Stored data:
-- Opening Marker --

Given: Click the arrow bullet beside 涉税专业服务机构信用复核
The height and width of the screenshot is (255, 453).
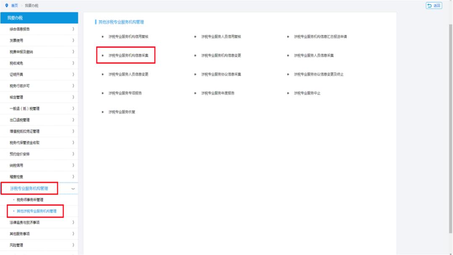Looking at the screenshot, I should 103,37.
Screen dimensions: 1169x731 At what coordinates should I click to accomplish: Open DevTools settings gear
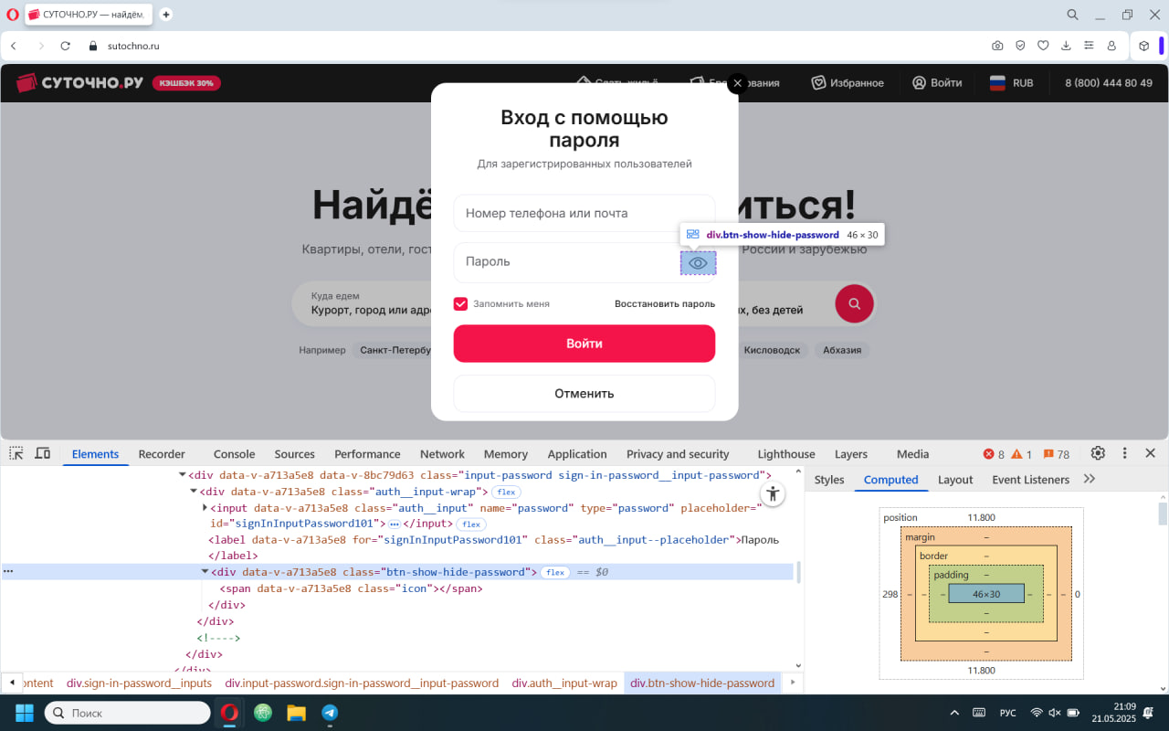click(x=1097, y=452)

-- Closing Marker --

### [WORK TO COMPLETE]
Go through the entries above and print each one exactly, minus the pictures.

### [YOUR RESPONSE]
Given: Click the arrow bullet beside 涉税专业服务机构信用复核
The height and width of the screenshot is (255, 453).
Looking at the screenshot, I should 103,37.
Screen dimensions: 1169x731 At what coordinates should I click to accomplish: Open DevTools settings gear
click(x=1097, y=452)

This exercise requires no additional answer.